Compilation album by Kula Shaker
- Released: 16 December 2002
- Recorded: 1996–1999
- Genre: Rock
- Length: 72:53
- Label: Sony Music Distribution

Kula Shaker chronology
| Peasants, Pigs & Astronauts (1999) | Kollected – The Best Of (2002) | Revenge of the King (2006) |

= Kollected – The Best Of =

Kollected – The Best Of is a 2002 compilation album by Kula Shaker. There are sixteen songs on the album: seven from their debut album K, four from Peasants, Pigs & Astronauts and five non-album tracks.

Professional ratings
Review scores
| Source | Rating |
| AllMusic |  |
| NME |  |

==Track listing==
1. "Sound of Drums"
2. "Into the Deep"
3. "Grateful When You're Dead/Jerry Was There"
4. "108 Battles (of the Mind)"
5. "Start All Over"
6. "Hey Dude"
7. "Drop in the Sea"
8. "Shower Your Love"
9. "Hush" (Joe South)
10. "Tattva"
11. "303"
12. "Light of the Day"
13. "Mystical Machine Gun"
14. "Ballad of a Thin Man" (Bob Dylan)
15. "Dance in Your Shadow"
16. "Govinda" (includes an excerpt of "Strangefolk") ^{Confirmation needed}

- There is a 1 minute and 50 seconds hidden/ghost song at the end of "Govinda", about 13 minutes after it has finished. This is actually mentioned in the booklet that comes with the CD, the chorus is mentioned: "It seems there was no more room left on the album for ten-minute long tracks with choruses like: 'In the beginning was the word, and the word was ... "Aum Keshavaya namah aum" …'" (Possibly misprinted, "om keshavaya namah" means "O my Lord Keshava, I offer my respectful obeisances unto You.") The iTunes Music Store states that this clip is named "Strangefolk", which was the original title of their second album before Kula Shaker changed it to Peasants, Pigs and Astronauts.

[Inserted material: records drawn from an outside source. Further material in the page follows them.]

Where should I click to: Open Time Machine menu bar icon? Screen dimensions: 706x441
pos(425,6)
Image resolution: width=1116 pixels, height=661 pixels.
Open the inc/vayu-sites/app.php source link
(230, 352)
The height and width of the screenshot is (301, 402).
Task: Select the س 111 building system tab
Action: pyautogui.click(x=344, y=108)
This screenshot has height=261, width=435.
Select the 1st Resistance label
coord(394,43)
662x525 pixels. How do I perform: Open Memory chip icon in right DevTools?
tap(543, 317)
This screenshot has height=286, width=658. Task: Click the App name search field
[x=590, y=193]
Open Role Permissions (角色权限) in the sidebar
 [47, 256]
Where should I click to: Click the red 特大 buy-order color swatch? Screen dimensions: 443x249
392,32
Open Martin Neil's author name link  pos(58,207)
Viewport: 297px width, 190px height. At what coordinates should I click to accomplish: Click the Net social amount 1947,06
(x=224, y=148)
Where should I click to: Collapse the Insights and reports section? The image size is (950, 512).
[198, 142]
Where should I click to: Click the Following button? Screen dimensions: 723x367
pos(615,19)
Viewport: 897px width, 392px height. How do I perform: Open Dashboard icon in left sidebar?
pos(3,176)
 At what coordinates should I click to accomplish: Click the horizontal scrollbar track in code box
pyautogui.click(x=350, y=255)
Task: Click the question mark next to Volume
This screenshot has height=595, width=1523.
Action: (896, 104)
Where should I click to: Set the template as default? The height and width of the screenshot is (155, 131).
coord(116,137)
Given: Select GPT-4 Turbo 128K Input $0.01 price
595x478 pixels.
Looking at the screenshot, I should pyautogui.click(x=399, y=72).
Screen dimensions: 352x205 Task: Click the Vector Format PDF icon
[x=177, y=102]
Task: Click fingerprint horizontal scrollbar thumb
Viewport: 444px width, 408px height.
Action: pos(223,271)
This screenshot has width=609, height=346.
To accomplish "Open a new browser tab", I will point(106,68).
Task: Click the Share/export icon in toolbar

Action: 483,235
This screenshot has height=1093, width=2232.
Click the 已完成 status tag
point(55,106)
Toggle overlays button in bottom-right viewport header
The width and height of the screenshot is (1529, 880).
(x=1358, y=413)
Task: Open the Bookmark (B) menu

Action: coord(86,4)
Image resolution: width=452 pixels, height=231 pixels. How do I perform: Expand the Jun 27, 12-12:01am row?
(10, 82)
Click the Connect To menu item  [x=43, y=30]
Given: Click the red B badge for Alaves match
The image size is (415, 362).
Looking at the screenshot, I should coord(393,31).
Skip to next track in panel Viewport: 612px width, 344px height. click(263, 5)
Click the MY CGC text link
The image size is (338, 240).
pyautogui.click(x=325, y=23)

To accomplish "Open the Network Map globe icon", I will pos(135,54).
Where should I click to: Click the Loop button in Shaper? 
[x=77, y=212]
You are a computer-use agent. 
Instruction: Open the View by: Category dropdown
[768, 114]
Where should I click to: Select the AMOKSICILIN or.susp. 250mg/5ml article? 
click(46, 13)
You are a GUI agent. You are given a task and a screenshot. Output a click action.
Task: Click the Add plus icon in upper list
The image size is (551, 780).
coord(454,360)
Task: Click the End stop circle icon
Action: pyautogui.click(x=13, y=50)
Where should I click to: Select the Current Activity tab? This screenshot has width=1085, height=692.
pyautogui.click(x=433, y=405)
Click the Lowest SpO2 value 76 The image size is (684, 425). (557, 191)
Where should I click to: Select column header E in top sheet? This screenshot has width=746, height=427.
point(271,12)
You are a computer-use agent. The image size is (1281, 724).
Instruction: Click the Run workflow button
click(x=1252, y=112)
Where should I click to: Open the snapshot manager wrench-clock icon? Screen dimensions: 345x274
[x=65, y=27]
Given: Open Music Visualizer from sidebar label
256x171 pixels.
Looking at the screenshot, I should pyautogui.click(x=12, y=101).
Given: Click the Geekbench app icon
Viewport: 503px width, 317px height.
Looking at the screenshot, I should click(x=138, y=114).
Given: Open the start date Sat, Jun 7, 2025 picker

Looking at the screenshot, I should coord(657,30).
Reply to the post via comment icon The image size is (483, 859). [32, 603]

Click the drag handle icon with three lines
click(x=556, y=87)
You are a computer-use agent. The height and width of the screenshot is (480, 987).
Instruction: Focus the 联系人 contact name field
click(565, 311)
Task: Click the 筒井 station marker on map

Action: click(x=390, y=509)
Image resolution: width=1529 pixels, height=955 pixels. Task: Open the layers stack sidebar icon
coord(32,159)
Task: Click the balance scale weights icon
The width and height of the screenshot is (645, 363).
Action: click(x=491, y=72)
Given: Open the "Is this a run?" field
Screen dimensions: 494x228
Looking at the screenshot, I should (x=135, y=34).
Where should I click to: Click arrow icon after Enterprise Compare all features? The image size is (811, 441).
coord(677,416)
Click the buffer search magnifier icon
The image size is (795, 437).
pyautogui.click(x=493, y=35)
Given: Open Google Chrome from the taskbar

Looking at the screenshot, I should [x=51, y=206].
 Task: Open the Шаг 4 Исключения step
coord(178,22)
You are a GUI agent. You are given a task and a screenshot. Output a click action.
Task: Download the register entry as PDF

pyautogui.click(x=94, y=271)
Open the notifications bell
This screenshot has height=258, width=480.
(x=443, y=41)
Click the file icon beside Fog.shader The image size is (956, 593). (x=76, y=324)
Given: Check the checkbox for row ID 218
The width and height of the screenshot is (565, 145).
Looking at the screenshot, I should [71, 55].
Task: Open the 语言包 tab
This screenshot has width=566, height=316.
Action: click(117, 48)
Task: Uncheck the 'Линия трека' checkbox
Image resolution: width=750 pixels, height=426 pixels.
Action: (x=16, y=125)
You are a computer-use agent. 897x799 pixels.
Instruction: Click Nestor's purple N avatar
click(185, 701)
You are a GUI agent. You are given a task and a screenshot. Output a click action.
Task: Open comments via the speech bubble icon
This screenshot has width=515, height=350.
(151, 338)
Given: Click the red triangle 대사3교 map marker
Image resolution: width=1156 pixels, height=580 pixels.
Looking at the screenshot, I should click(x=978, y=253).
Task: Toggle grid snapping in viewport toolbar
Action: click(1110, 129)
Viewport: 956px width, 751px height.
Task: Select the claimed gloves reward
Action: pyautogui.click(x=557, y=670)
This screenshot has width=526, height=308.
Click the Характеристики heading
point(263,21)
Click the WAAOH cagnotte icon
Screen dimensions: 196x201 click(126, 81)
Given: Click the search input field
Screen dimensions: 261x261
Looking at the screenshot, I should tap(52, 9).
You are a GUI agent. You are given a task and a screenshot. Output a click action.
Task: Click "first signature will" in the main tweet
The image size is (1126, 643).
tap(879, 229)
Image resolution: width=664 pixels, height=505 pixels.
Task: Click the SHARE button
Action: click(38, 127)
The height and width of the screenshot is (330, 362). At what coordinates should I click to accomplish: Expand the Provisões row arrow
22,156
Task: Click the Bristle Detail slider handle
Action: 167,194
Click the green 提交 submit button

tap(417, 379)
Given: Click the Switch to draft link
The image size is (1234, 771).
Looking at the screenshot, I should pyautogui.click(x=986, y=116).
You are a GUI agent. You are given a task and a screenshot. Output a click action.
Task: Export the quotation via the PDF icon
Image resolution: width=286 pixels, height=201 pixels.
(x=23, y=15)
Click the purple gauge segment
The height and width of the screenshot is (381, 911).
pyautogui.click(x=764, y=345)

The clip from Kollected is part of the original 'Strangefolk' track, which was left off "Peasants, Pigs & Astronauts", and was only made available on the 10th anniversary limited edition.

Five years after the release of Kollected, Kula Shaker would go on to name their third album Strangefolk. Included on this album is a totally different track also titled "Strangefolk".

- Cover of the Joe South classic "Hush" was previously only available on the soundtrack to the film I Know What You Did Last Summer and on the single released in 1996.
- The tracks "Drop in the Sea", "Light of the Day" and "Dance in Your Shadow" were previously released as B-sides.
- "Ballad of a Thin Man" was a track intended for a Bob Dylan tribute album which was never released. The song was finally released on the soundtrack to the film Stoned.